*Exercise instructions*. Word for word, retype the entire listing.

*Material supplied*.
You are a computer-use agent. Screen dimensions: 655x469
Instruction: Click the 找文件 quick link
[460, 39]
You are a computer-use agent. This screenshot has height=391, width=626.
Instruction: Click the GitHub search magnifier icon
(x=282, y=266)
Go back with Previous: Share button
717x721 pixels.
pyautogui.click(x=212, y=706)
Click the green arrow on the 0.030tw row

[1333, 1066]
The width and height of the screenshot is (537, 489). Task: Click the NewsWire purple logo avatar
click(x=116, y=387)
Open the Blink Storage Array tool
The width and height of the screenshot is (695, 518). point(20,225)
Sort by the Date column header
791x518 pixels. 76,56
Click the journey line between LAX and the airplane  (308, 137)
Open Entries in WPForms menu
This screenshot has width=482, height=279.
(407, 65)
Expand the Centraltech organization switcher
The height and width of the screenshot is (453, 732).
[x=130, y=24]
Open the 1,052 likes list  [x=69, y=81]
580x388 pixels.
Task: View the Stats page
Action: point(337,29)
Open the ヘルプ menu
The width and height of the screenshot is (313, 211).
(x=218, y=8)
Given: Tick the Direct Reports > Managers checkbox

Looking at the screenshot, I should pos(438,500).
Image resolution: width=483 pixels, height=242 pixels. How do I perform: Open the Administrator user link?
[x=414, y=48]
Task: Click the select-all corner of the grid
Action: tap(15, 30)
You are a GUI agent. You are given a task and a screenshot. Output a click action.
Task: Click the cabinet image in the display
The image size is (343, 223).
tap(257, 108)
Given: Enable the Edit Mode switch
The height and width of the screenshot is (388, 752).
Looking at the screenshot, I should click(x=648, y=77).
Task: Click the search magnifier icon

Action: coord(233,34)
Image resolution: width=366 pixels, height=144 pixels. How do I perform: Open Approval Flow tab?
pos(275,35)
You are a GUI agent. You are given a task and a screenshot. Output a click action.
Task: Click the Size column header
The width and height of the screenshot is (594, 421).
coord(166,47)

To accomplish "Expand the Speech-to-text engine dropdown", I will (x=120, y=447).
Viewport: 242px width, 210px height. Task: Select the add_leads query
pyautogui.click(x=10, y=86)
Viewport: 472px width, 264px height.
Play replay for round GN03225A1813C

*Result for this exercise*.
You are a computer-use agent. Screen dimensions: 655x469
Instruction: Click the 找文件 quick link
[460, 39]
You are a computer-use agent. This screenshot has height=391, width=626.
Instruction: Click the GitHub search magnifier icon
(x=282, y=266)
Go back with Previous: Share button
717x721 pixels.
pyautogui.click(x=212, y=706)
Click the green arrow on the 0.030tw row

[1333, 1066]
The width and height of the screenshot is (537, 489). Task: Click the NewsWire purple logo avatar
click(x=116, y=387)
Open the Blink Storage Array tool
The width and height of the screenshot is (695, 518). point(20,225)
Sort by the Date column header
791x518 pixels. 76,56
Click the journey line between LAX and the airplane  (308, 137)
Open Entries in WPForms menu
This screenshot has width=482, height=279.
(407, 65)
Expand the Centraltech organization switcher
The height and width of the screenshot is (453, 732).
[x=130, y=24]
Open the 1,052 likes list  [x=69, y=81]
580x388 pixels.
Task: View the Stats page
Action: point(337,29)
Open the ヘルプ menu
The width and height of the screenshot is (313, 211).
(x=218, y=8)
Given: Tick the Direct Reports > Managers checkbox

Looking at the screenshot, I should pos(438,500).
Image resolution: width=483 pixels, height=242 pixels. How do I perform: Open the Administrator user link?
[x=414, y=48]
Task: Click the select-all corner of the grid
Action: tap(15, 30)
You are a GUI agent. You are given a task and a screenshot. Output a click action.
Task: Click the cabinet image in the display
The image size is (343, 223).
tap(257, 108)
Given: Enable the Edit Mode switch
The height and width of the screenshot is (388, 752).
Looking at the screenshot, I should click(x=648, y=77).
Task: Click the search magnifier icon

Action: coord(233,34)
Image resolution: width=366 pixels, height=144 pixels. How do I perform: Open Approval Flow tab?
pos(275,35)
You are a GUI agent. You are given a task and a screenshot. Output a click action.
Task: Click the Size column header
The width and height of the screenshot is (594, 421).
coord(166,47)

To accomplish "Expand the Speech-to-text engine dropdown", I will (x=120, y=447).
Viewport: 242px width, 210px height. Task: Select the add_leads query
pyautogui.click(x=10, y=86)
Viewport: 472px width, 264px height.
Play replay for round GN03225A1813C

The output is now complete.